Um relatório de inspeção do Tribunal de Justiça de Mato Grosso (TJMT), realizado em dezembro na Penitenciária Osvaldo Florentino Leite Ferreira, conhecida como “Ferrugem”, em Sinop (MT), aponta que um detento morreu após passar mal e ter sido atingido por spray de pimenta no momento em que pedia atendimento médico. O documento foi concluído na última quinta-feira (29).
O caso do reeducando Walmir Paulo Braga ocorreu entre os dias 12 e 13 de maio. Segundo o relatório, após o almoço, ele passou a apresentar mal-estar, com dor no braço e falta de ar. Diversos pedidos de atendimento médico teriam sido feitos, mas, conforme o documento, foram ignorados.
Após insistência, Walmir foi retirado da cela algemado. Em vez de ser encaminhado para atendimento médico, houve uma movimentação dos demais detentos para reforçar o pedido de ajuda, momento em que, segundo o relatório, Walmir recebeu uma quantidade elevada de spray de pimenta diretamente nas narinas, aplicado por um policial penal.
Ainda de acordo com o documento, pouco depois ele foi levado à enfermaria da unidade, onde já chegou sem vida.
O TJMT afirma haver “seríssimas suspeitas” de que a morte tenha sido provocada pelo uso indevido e inadequado do spray de pimenta. De acordo com manual citado em anexo ao relatório, os efeitos da substância incluem sensação de sufocamento, queimação intensa, reações emocionais severas e desorientação, entre outros sintomas.
Outro caso destacado ocorreu em outubro, quando um detento identificado apenas como Érike foi atingido com spray de pimenta, sem que houvesse qualquer situação de contenção emergencial. A ação foi registrada pelas câmeras de segurança da unidade. Relatos colhidos pela inspeção indicam ainda que alguns policiais penais estariam embriagados no momento da agressão.
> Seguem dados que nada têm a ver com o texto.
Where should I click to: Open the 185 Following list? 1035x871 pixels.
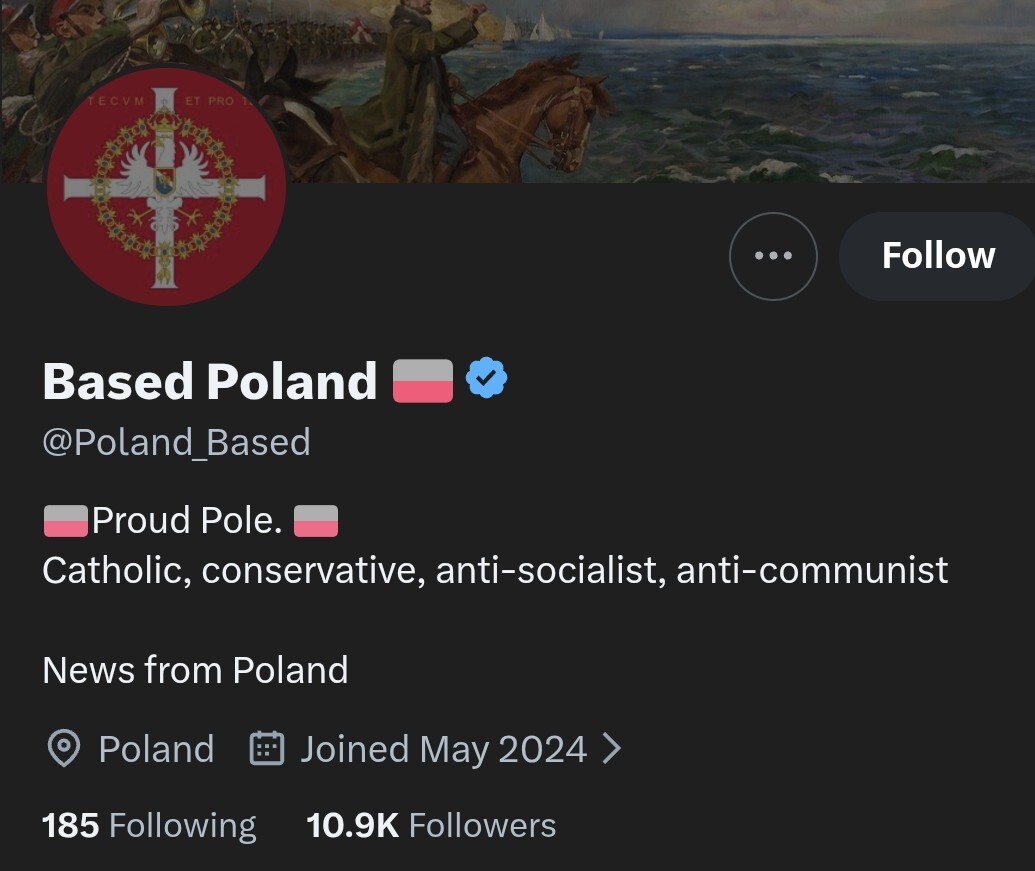[149, 825]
“Tantos são os relatos de torturas, de maus-tratos e de tratamentos cruéis e desumanos, que a Penitenciária Ferrugem pode muito bem ser chamada de Guantánamo Pantaneiro”, diz trecho do documento.
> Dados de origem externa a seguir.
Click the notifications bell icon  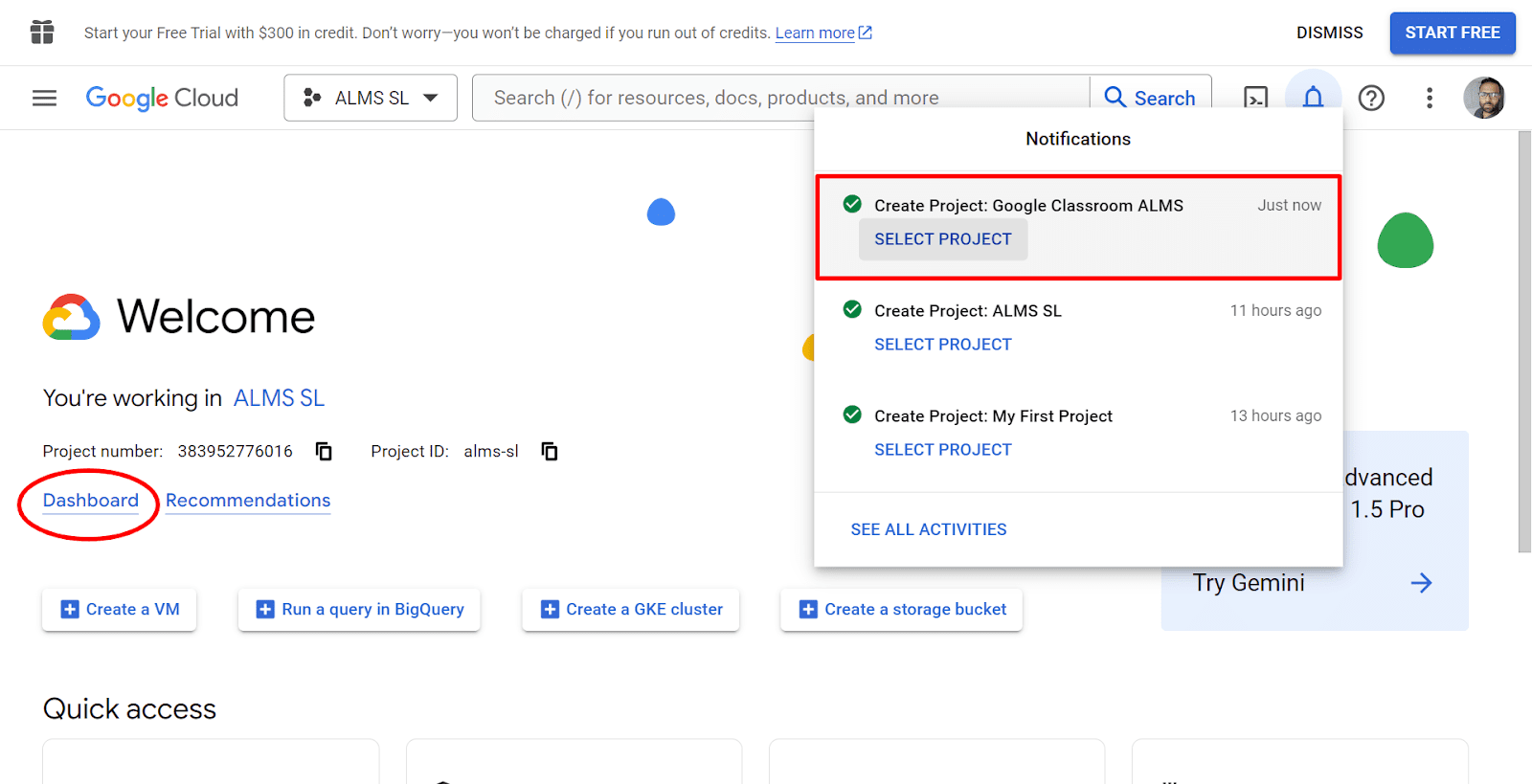(x=1313, y=98)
Superlotação e outras irregularidades
A inspeção identificou o uso inadequado e recorrente de tecnologias não letais, além do spray de pimenta, e falhas no princípio do uso progressivo da força. O documento também aponta a ausência de protocolos rastreáveis e deficiências no atendimento após as intervenções, o que teria colocado em risco a integridade física e a vida das pessoas privadas de liberdade.
A unidade, que tem capacidade para abrigar 1.328 detentos, mantém atualmente 1.742, sendo 849 presos condenados e 893 provisórios, segundo o levantamento apresentado no relatório.
O documento foi elaborado pelo Grupo de Monitoramento e Fiscalização do Sistema Carcerário (GMF/TJMT) e destacou que a insuficiência da assistência à saúde na penitenciária vai além de falhas pontuais, configurando um padrão reiterado de omissão estatal, com risco concreto à integridade física e à vida dos detentos.
Segundo o relatório, inspeções anteriores e comunicações institucionais já haviam apontado a recorrência de problemas como superlotação, precariedade no saneamento básico e no abastecimento de água, falhas na assistência à saúde, manejo inadequado dos presos e a necessidade de controle rigoroso no uso de tecnologias não letais e no cumprimento do princípio do uso progressivo da força.